Start of Provided information

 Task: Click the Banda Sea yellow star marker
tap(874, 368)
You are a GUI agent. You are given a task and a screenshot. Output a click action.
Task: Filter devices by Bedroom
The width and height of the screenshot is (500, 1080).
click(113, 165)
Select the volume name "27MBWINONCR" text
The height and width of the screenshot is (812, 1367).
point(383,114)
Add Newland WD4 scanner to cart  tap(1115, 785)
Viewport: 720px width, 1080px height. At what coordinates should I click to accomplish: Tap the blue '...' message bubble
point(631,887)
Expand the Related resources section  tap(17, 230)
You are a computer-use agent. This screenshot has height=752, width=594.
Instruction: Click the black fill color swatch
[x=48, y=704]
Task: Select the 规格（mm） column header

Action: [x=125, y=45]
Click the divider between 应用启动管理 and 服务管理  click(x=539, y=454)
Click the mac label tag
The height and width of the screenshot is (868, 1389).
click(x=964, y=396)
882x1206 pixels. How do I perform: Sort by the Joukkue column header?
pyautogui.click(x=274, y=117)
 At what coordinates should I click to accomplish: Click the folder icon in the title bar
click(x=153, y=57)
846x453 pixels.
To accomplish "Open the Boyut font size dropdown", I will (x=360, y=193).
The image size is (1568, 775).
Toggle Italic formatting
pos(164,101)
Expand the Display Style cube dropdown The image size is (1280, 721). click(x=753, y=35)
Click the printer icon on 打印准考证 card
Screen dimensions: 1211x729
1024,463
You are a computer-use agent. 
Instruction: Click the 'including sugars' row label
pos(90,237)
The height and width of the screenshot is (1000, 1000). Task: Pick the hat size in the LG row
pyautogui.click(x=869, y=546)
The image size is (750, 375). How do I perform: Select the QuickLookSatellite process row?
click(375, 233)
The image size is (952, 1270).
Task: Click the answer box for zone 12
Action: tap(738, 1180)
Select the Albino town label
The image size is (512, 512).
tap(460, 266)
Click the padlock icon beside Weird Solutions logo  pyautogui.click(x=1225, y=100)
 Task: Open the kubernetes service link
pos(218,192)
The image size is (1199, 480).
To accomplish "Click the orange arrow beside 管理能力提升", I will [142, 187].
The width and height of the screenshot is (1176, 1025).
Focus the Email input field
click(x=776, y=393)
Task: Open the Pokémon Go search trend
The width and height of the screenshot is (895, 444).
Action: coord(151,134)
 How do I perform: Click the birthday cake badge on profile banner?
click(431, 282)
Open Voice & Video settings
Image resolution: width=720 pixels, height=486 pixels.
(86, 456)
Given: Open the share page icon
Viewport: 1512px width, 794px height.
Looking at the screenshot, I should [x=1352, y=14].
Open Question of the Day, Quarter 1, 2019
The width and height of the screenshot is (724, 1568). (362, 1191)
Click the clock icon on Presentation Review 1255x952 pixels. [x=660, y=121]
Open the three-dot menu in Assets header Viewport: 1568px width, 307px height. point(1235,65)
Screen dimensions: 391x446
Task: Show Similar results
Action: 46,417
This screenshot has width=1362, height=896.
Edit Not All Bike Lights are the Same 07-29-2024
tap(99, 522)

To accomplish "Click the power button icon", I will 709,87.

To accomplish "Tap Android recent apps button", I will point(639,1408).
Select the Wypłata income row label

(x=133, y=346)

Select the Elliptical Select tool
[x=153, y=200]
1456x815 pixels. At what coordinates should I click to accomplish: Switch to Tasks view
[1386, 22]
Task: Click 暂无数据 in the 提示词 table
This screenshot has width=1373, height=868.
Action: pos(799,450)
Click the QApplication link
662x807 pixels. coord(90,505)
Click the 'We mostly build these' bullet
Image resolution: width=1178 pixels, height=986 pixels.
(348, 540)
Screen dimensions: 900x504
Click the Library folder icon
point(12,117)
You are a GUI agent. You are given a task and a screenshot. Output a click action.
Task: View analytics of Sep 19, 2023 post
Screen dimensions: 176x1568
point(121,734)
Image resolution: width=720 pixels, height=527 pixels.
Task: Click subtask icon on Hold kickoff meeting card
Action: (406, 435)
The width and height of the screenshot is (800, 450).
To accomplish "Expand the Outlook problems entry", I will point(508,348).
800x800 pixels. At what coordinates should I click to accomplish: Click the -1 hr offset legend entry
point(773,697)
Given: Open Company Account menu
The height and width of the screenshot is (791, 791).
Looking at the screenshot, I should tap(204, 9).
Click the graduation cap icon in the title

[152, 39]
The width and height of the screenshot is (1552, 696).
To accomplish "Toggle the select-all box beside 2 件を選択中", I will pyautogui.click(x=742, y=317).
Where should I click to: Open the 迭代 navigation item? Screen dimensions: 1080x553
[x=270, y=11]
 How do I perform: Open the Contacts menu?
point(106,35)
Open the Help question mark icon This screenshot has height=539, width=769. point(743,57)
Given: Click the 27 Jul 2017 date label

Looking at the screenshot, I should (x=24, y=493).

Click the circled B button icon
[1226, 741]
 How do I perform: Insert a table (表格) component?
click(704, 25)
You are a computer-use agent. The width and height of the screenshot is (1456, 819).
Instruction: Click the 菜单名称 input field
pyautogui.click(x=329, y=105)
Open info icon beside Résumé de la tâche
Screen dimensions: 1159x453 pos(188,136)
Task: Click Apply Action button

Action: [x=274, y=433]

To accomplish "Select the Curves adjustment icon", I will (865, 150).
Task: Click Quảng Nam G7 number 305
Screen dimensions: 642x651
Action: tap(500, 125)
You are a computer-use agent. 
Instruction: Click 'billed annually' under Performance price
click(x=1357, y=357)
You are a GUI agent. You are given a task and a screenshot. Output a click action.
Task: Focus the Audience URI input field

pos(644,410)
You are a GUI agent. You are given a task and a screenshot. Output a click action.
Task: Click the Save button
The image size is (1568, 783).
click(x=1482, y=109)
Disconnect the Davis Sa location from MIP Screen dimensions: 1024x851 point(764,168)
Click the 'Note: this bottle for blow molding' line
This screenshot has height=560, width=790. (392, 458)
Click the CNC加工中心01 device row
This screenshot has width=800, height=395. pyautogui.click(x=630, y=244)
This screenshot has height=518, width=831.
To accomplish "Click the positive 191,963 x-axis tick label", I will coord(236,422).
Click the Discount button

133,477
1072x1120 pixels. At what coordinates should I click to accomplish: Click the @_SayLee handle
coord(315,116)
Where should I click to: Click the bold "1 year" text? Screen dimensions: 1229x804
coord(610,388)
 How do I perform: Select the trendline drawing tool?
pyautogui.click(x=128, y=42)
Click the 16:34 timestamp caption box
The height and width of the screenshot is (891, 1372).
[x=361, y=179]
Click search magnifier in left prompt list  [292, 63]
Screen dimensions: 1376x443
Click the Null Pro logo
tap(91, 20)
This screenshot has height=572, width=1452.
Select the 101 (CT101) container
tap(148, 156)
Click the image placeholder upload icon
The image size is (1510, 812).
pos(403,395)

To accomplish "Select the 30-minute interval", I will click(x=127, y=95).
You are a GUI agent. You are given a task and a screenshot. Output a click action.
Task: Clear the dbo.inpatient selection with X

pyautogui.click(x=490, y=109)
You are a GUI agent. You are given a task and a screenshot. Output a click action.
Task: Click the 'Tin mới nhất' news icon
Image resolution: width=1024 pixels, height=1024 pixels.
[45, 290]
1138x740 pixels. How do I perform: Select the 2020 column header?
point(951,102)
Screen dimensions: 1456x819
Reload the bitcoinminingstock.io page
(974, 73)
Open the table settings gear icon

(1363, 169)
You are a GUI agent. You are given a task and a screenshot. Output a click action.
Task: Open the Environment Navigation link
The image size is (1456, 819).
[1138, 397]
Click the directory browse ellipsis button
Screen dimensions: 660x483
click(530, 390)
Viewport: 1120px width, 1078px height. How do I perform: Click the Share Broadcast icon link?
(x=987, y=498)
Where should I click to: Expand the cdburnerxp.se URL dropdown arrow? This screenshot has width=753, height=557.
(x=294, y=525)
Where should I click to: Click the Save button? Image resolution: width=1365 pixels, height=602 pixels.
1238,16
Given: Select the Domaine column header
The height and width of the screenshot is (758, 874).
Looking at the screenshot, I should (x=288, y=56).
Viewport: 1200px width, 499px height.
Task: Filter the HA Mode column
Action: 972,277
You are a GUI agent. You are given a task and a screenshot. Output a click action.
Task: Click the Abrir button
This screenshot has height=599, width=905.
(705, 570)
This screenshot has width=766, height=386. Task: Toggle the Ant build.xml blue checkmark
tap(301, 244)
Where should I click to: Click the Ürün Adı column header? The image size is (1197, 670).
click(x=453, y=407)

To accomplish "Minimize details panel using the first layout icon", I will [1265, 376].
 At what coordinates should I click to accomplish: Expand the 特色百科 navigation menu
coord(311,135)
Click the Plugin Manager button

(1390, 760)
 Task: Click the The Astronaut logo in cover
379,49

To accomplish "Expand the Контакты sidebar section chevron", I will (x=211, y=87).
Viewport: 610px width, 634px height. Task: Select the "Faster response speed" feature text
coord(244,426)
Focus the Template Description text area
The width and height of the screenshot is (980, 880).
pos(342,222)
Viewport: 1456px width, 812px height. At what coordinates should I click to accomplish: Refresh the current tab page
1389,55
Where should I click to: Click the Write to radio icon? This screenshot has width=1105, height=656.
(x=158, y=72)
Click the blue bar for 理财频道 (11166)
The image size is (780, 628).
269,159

End of Provided information

Copy the records from the first line through the line containing "Add Newland WD4", switching "screenshot" to "capture" and leaving everything else unchanged.

**Answer to the problem:**
 Task: Click the Banda Sea yellow star marker
tap(874, 368)
You are a GUI agent. You are given a task and a capture. Output a click action.
Task: Filter devices by Bedroom
The width and height of the capture is (500, 1080).
click(113, 165)
Select the volume name "27MBWINONCR" text
The height and width of the capture is (812, 1367).
point(383,114)
Add Newland WD4 scanner to cart  tap(1115, 785)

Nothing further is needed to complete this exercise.